§ What you will do
Give the lines again exactly as they appear, from the first line of the listing through the line containing "Sort by the Vervalda... column header", and omit every picture.

────────────────────────────────────────

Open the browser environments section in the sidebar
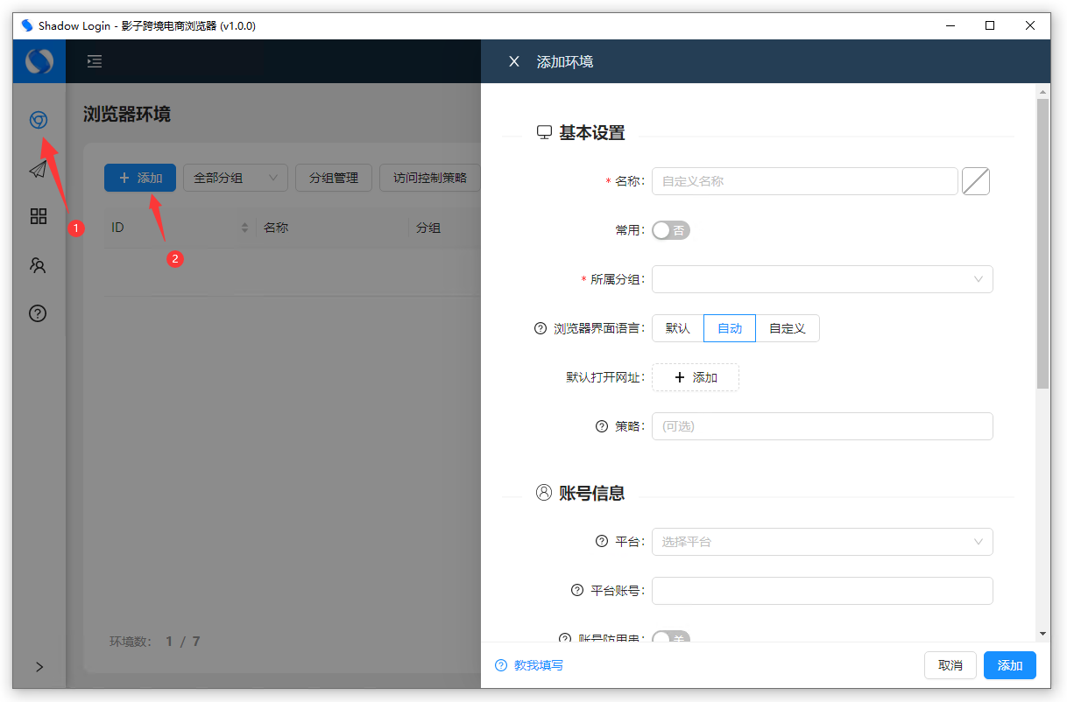The image size is (1067, 702). pyautogui.click(x=38, y=119)
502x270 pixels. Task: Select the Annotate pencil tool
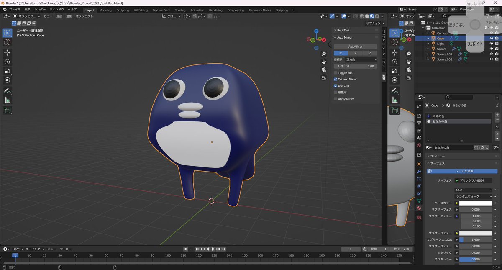click(x=8, y=91)
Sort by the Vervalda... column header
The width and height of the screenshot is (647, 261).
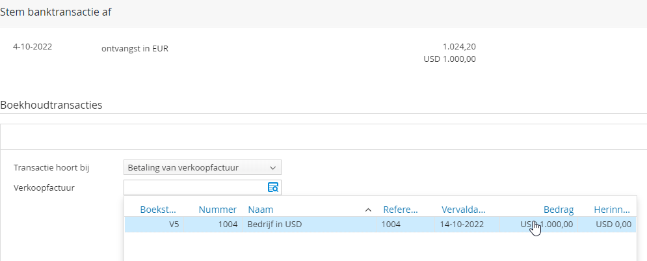coord(463,210)
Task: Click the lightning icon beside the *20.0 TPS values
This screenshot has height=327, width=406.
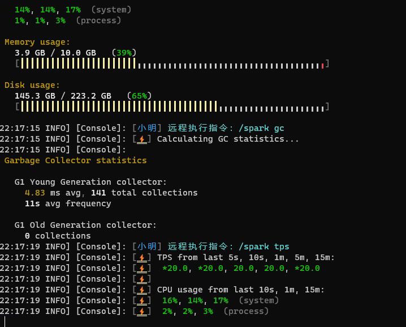Action: [x=142, y=268]
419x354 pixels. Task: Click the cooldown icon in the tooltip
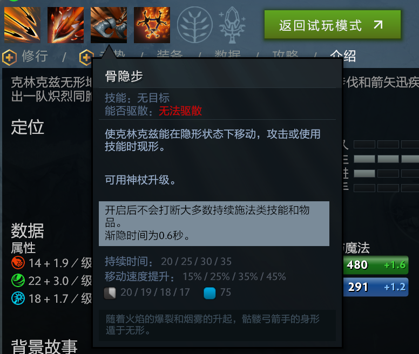tap(110, 293)
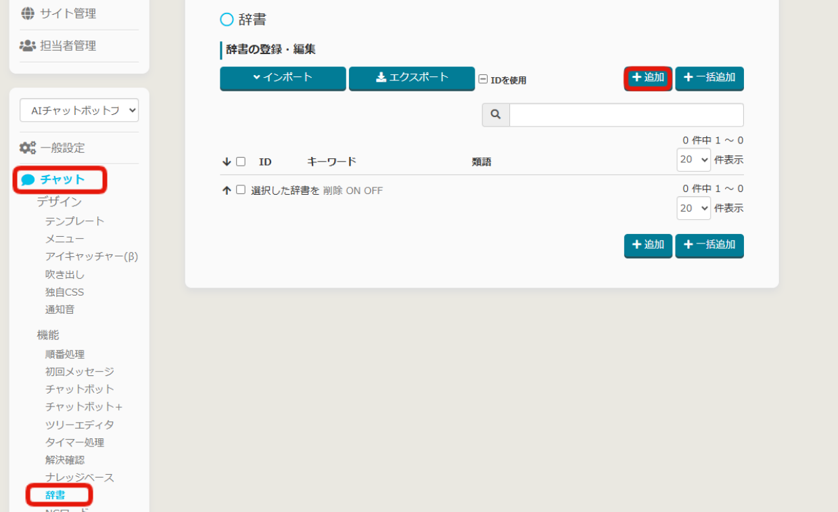Click the magnifier search icon
Screen dimensions: 838x512
click(x=496, y=115)
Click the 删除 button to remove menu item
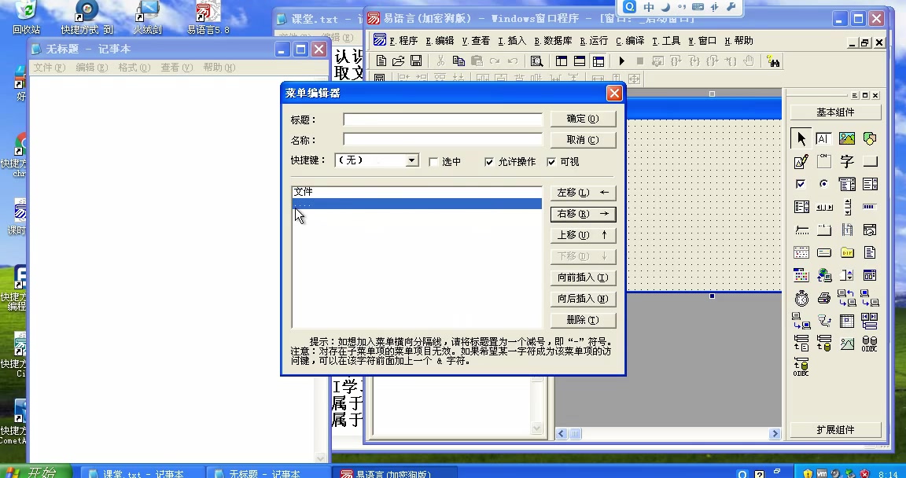Image resolution: width=906 pixels, height=478 pixels. pyautogui.click(x=582, y=320)
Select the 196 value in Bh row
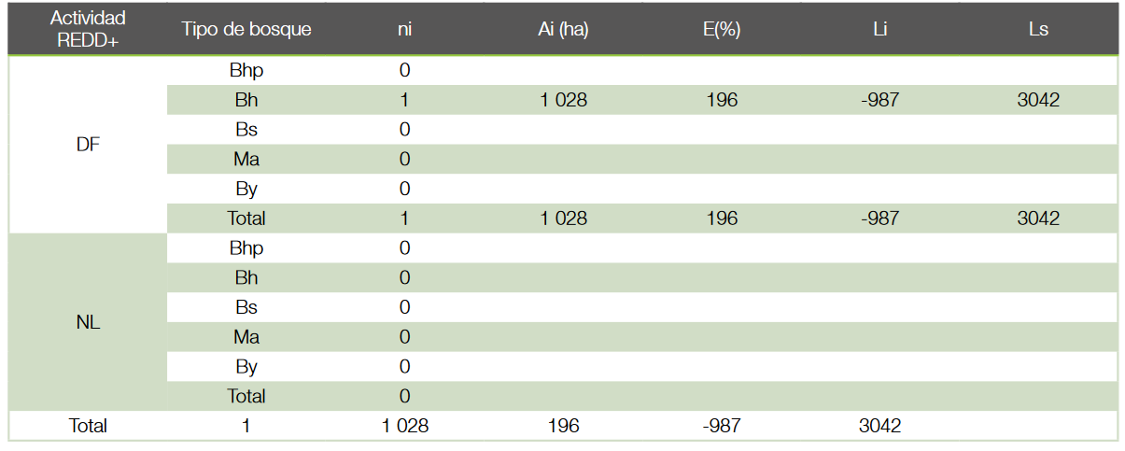This screenshot has width=1125, height=451. coord(722,100)
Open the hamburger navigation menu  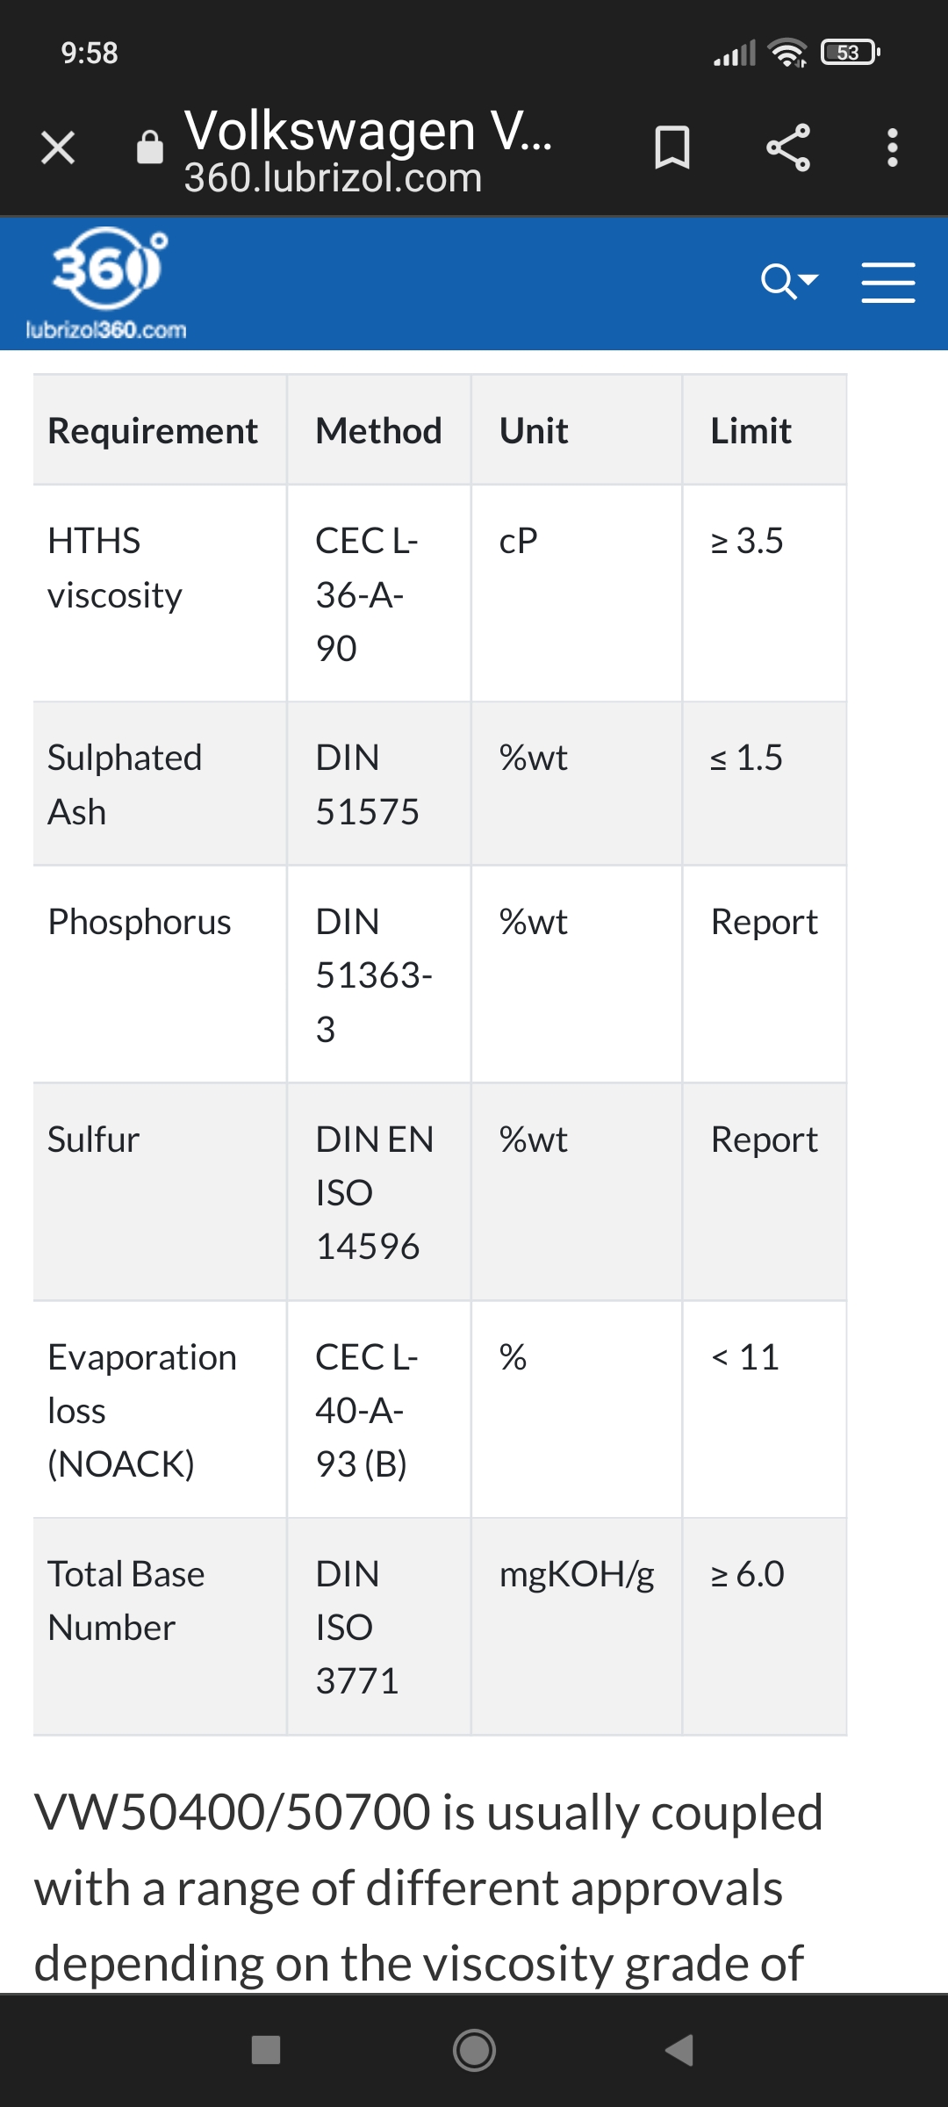tap(888, 283)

────────────────────────────────────────

§ Task output
Open the browser environments section in the sidebar
The image size is (1067, 702). pyautogui.click(x=38, y=119)
502x270 pixels. Task: Select the Annotate pencil tool
click(x=8, y=91)
Sort by the Vervalda... column header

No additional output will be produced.